There are two more, rather more sensible, readings of the claim that video games cause violence. Suppose we didn’t claim that video games were necessary for violence, but rather, that they were sufficient. This would mean that whenever video games are played, violence ensues. Now such a claim wouldn’t be subject to the Meyers objection, but neither would it be true. All that is needed to show this is false is a single instance of someone playing a video game and not becoming violent. It is very unlikely then that anyone is claiming that video games are a sufficeint cause of violence, and even if they were to they’d be easily corrected. So what is the claim being made by those who state that video games cause violence?

The third and more sensible reading of the hypothesis that video games cause violence understands ’cause’ to refer to a probabilistic relation. Rather then being all that is needed for violence (a sufficient cause) or being required for violence (a necessary cause) we are to understand that video games simply make it more likely that violence will occur.
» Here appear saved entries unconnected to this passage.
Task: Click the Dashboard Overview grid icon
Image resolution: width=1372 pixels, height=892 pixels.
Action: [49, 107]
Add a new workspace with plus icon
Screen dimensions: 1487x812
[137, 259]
If this were true then if we were to find a large group of people who had never played video games before and have half of them play games and half of them not (say they play only non-violent games), then those who played the violent games would committ more acts of violence. But it would not have to be the case that only those who played violent games became violent (as would be the case if games were a necessary cause) nor would it be the case that everyone who played the violent games became violent (as would be the case if games were a sufficient cause).

All in all then the Meyers objection is just a bit silly, based as it is on a confusion between necessary and probabilistic causes. It is fine, of course, to disagree with the hypothesis that video games cause violence but in doing so one should disagree with the claim as intended by the authors of the claim and not a bizarre caraciture of the position that Roger Meyers jr would manipulate us into believing.

Roger Meyers Jr, presenting his famous objection.

Roger Meyers Jr, presenting his famous objection.